Until the late 1950s little was known about properties of the far side of the Moon. Librations of the Moon periodically allowed limited glimpses of features that are located near the lunar limb on the far side. These features, however, were seen from a low angle, hindering useful observation. (It proved difficult to distinguish a crater from a mountain range.) The remaining 82% of the surface on the far side remained unknown, and its properties were subject to much speculation.

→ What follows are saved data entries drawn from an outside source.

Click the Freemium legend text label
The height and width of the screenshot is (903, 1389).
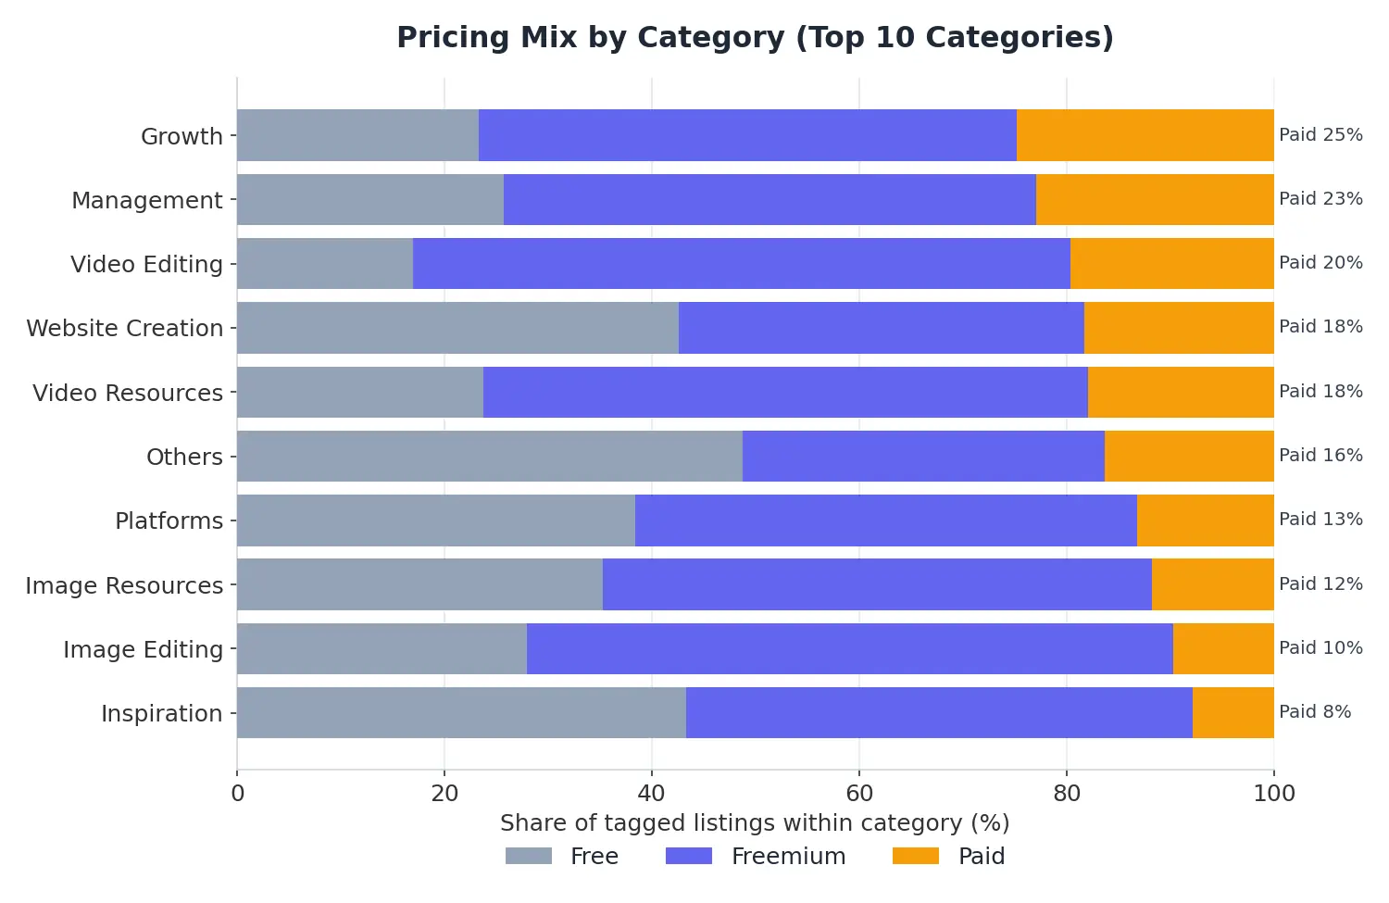point(789,857)
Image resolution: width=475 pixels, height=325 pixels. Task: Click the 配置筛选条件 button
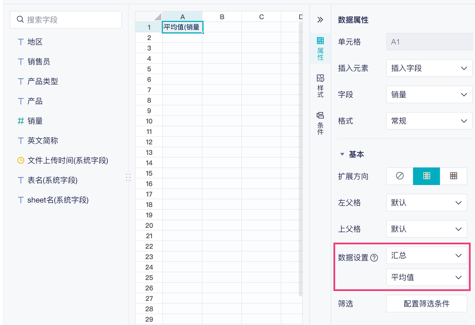(426, 304)
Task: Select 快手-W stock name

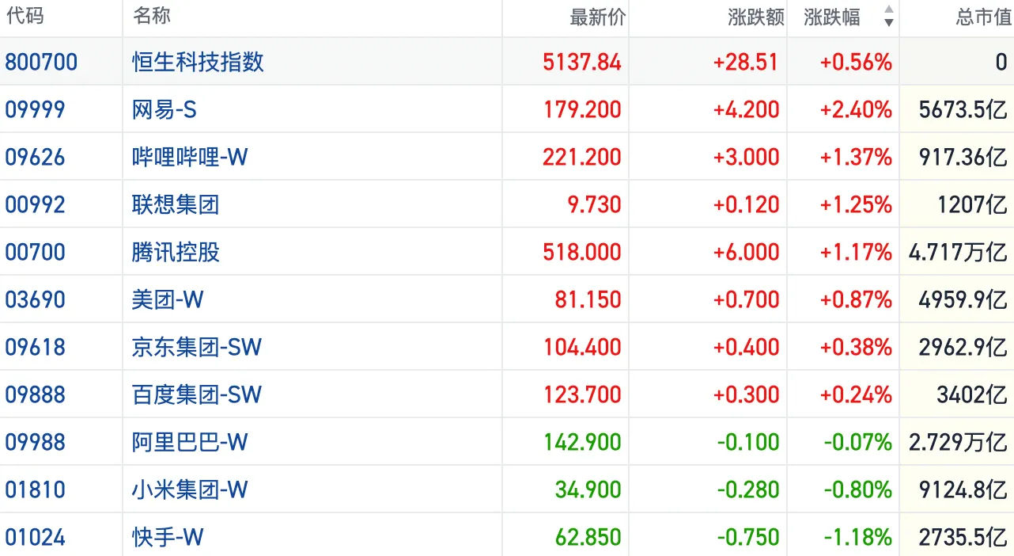Action: (x=168, y=537)
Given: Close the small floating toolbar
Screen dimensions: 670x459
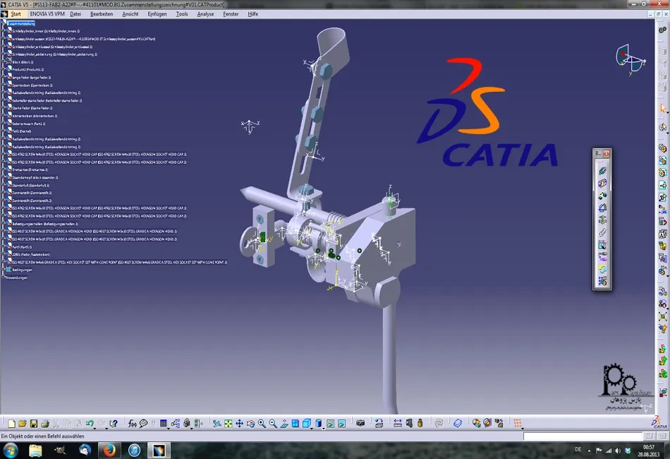Looking at the screenshot, I should [x=607, y=153].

An example of a far side feature that can be viewed through libration is the Mare Orientale, which is a prominent impact basin spanning almost 1,000&_160;kilometres (600&_160;mi). Yet this was not even named as a feature until 1906, by Julius Franz in Der Mond. The true nature of the basin was discovered in the 1960s when rectified images were projected onto a globe. It was photographed in fine detail by Lunar Orbiter 4 in 1967.